- [Task instructions]:
Print only the line with "Task: Lock the Wage value" and the lines after it, ending with the last line of the material, each exactly as it stands.
Entries shown Start Marker
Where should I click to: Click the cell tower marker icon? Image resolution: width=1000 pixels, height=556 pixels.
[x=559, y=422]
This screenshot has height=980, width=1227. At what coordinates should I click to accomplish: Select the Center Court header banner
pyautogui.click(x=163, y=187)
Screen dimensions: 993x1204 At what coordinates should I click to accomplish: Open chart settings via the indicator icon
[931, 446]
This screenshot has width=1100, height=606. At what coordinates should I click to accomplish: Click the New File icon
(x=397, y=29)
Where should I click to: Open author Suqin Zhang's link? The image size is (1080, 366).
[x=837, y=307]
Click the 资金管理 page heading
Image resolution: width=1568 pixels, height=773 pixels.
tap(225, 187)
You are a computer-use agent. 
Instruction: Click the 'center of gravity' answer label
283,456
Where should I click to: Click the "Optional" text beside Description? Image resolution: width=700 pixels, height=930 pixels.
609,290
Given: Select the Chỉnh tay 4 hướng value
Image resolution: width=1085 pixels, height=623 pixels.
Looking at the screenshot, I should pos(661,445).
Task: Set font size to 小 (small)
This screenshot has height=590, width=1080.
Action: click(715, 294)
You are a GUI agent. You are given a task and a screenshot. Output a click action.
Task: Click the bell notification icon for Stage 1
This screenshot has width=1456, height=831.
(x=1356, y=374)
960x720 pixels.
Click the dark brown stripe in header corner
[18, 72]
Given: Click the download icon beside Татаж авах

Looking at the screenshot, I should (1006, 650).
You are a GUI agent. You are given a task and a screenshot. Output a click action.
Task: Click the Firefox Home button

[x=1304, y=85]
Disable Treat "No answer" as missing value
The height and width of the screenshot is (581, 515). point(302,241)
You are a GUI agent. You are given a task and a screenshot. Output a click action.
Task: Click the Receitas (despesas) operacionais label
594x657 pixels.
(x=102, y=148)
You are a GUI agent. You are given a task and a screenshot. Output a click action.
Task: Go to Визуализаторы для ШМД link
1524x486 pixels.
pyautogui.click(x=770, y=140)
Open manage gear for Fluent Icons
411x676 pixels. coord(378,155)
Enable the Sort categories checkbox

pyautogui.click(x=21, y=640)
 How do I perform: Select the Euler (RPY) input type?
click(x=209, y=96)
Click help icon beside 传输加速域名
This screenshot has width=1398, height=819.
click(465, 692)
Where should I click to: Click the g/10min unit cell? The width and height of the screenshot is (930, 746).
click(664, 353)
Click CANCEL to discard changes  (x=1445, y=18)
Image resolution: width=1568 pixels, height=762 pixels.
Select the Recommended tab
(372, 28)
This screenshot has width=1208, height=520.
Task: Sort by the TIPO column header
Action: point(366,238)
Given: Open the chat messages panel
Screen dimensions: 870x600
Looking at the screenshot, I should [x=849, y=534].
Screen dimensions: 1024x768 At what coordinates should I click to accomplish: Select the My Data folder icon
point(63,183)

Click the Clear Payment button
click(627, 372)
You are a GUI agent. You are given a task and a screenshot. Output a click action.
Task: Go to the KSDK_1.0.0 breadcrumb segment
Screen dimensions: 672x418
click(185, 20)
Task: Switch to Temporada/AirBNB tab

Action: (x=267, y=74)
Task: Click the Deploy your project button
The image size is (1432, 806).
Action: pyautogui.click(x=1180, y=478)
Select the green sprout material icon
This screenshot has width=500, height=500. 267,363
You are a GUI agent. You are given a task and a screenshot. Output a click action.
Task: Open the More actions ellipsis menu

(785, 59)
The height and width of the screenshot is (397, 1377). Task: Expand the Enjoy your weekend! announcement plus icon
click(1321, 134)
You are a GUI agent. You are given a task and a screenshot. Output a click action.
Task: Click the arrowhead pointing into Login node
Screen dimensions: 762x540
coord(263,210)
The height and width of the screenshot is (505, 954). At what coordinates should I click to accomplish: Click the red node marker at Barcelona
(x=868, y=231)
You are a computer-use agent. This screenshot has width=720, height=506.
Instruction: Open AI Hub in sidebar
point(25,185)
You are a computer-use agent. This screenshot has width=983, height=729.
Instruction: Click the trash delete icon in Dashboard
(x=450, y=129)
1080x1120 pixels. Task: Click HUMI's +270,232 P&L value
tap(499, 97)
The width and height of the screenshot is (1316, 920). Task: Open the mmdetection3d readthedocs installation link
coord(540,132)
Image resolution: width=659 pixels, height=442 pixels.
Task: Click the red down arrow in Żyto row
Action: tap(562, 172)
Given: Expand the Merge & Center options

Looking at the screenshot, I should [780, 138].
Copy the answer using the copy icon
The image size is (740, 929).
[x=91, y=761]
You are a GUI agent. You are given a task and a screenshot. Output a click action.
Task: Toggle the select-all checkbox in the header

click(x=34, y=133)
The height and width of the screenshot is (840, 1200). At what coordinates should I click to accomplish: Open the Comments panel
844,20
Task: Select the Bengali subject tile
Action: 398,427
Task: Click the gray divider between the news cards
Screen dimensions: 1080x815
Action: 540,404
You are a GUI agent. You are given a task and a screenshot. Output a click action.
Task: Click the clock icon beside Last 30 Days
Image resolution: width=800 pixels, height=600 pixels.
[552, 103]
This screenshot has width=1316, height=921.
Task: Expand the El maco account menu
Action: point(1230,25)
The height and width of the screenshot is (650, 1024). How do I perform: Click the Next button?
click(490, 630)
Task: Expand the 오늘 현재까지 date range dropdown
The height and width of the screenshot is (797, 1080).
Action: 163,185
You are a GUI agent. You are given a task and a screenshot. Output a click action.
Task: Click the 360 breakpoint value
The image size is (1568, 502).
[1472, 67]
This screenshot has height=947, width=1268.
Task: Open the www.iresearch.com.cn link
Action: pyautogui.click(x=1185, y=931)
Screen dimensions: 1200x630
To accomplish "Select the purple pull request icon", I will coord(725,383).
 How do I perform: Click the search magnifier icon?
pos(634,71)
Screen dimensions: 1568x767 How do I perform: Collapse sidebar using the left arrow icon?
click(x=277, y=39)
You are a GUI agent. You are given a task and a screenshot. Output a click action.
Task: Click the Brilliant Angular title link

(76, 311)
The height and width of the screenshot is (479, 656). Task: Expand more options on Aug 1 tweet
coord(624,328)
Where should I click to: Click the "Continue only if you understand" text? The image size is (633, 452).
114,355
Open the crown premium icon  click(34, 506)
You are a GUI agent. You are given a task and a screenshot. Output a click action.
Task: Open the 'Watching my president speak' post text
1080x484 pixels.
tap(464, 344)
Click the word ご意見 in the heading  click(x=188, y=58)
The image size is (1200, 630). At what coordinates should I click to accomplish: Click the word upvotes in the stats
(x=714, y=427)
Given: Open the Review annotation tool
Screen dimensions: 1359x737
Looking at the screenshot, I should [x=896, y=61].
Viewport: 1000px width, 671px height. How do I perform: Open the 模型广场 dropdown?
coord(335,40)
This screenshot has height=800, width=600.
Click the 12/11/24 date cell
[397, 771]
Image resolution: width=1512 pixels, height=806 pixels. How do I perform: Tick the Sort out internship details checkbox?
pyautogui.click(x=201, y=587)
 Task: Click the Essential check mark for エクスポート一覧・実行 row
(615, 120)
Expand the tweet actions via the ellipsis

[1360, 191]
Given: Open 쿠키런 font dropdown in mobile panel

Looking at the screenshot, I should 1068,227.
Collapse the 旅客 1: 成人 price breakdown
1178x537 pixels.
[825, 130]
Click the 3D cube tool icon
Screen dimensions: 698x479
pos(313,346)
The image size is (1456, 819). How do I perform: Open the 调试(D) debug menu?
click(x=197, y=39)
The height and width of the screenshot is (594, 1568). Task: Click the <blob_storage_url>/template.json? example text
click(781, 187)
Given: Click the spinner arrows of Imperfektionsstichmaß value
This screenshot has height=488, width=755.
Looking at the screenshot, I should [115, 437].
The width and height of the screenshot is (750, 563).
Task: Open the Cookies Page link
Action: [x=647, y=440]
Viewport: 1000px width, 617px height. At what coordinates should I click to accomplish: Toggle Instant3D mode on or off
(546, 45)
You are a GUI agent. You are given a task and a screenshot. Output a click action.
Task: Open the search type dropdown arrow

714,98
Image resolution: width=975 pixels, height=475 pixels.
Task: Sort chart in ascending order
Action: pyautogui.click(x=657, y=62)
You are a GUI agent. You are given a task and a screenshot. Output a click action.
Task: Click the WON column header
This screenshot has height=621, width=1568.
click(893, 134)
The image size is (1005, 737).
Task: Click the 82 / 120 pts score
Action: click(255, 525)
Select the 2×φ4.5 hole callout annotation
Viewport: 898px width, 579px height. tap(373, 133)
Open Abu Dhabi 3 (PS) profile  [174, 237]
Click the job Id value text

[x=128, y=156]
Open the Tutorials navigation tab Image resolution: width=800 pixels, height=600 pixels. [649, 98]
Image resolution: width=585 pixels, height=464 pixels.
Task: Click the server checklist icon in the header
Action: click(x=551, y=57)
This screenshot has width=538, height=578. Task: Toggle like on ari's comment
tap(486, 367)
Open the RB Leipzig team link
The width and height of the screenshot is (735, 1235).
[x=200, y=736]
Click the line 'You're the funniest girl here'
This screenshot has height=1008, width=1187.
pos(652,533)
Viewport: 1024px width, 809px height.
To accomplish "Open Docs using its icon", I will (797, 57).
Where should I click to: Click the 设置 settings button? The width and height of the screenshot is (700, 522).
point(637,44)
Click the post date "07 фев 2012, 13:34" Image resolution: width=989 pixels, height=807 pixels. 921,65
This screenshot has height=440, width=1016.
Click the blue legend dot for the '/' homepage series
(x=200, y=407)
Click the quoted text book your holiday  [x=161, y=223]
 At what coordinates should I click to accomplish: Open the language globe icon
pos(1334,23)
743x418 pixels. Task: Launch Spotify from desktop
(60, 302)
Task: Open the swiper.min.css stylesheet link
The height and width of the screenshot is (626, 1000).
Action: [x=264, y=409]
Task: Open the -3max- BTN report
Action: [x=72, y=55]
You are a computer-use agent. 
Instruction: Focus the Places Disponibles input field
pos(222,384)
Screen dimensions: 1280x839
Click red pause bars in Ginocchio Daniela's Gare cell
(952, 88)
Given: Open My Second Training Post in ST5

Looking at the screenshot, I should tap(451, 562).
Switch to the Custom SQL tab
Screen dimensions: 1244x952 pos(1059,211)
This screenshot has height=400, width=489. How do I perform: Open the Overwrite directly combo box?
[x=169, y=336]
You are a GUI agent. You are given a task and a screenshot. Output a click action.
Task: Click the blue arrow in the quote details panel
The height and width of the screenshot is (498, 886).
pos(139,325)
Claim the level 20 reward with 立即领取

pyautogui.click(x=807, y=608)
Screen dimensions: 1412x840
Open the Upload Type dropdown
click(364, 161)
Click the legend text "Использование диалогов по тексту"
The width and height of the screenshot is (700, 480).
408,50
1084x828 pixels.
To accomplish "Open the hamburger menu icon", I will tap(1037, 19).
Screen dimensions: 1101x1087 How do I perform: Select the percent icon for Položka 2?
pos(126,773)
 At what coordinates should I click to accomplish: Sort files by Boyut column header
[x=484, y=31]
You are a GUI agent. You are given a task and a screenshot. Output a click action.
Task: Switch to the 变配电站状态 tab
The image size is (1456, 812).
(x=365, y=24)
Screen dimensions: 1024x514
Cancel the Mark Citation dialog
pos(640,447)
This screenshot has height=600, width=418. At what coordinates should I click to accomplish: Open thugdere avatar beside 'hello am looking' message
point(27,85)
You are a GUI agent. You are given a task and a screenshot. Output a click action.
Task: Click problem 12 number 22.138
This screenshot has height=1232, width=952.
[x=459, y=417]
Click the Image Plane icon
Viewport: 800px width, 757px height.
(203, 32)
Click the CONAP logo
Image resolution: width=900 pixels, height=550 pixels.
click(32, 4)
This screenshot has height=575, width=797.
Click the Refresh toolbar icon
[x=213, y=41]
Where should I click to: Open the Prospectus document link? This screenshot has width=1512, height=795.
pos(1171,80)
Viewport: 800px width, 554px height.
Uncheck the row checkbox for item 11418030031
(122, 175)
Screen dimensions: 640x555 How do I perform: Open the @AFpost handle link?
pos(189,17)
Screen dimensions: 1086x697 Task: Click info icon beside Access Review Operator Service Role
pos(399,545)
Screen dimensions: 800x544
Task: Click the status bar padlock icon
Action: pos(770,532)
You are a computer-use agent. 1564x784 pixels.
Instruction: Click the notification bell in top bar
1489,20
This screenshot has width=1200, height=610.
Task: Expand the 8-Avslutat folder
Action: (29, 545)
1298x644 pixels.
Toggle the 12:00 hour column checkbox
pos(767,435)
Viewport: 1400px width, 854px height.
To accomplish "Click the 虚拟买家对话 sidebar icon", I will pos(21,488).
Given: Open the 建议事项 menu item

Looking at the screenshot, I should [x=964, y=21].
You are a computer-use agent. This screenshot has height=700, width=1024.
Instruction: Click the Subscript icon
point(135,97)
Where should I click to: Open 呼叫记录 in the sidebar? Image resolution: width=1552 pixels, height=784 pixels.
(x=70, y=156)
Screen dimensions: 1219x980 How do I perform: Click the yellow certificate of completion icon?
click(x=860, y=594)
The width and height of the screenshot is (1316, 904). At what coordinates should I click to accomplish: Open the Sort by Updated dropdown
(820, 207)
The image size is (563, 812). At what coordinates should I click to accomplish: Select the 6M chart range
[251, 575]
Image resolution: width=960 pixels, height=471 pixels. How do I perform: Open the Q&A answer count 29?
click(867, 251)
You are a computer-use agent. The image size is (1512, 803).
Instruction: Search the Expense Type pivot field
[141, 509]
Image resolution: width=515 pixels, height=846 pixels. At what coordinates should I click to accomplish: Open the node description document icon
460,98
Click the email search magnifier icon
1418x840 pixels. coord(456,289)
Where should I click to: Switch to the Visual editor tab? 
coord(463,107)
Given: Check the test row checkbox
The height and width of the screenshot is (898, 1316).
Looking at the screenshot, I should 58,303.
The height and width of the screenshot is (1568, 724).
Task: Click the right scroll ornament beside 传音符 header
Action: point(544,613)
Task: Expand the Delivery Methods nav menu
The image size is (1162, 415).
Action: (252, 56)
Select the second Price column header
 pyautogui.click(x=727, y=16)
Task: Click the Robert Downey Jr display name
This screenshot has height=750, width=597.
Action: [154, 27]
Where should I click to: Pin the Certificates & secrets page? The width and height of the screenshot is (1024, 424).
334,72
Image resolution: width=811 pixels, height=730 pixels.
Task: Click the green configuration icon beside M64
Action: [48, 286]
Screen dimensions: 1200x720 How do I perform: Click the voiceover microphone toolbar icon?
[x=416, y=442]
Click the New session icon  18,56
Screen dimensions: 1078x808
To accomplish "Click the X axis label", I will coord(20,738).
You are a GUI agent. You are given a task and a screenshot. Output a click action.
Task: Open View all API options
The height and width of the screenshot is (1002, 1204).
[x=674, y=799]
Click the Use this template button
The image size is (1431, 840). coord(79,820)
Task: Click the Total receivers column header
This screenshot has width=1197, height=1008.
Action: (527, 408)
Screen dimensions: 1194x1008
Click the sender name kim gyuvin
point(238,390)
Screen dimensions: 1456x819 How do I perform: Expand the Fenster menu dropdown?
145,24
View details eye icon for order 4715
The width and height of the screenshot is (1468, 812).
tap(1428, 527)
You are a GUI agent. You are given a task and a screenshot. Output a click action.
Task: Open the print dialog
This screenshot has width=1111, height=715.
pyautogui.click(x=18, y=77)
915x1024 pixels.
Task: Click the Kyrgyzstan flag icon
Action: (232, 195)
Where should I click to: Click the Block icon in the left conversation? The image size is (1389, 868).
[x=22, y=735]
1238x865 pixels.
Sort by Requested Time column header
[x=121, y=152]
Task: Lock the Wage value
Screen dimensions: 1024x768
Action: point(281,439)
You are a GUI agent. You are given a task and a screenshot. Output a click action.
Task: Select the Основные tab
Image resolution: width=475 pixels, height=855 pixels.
Entries shown End Marker
- [Answer to this task]:
Task: Lock the Wage value
Screen dimensions: 1024x768
Action: point(281,439)
You are a GUI agent. You are given a task and a screenshot. Output a click action.
Task: Select the Основные tab
Image resolution: width=475 pixels, height=855 pixels.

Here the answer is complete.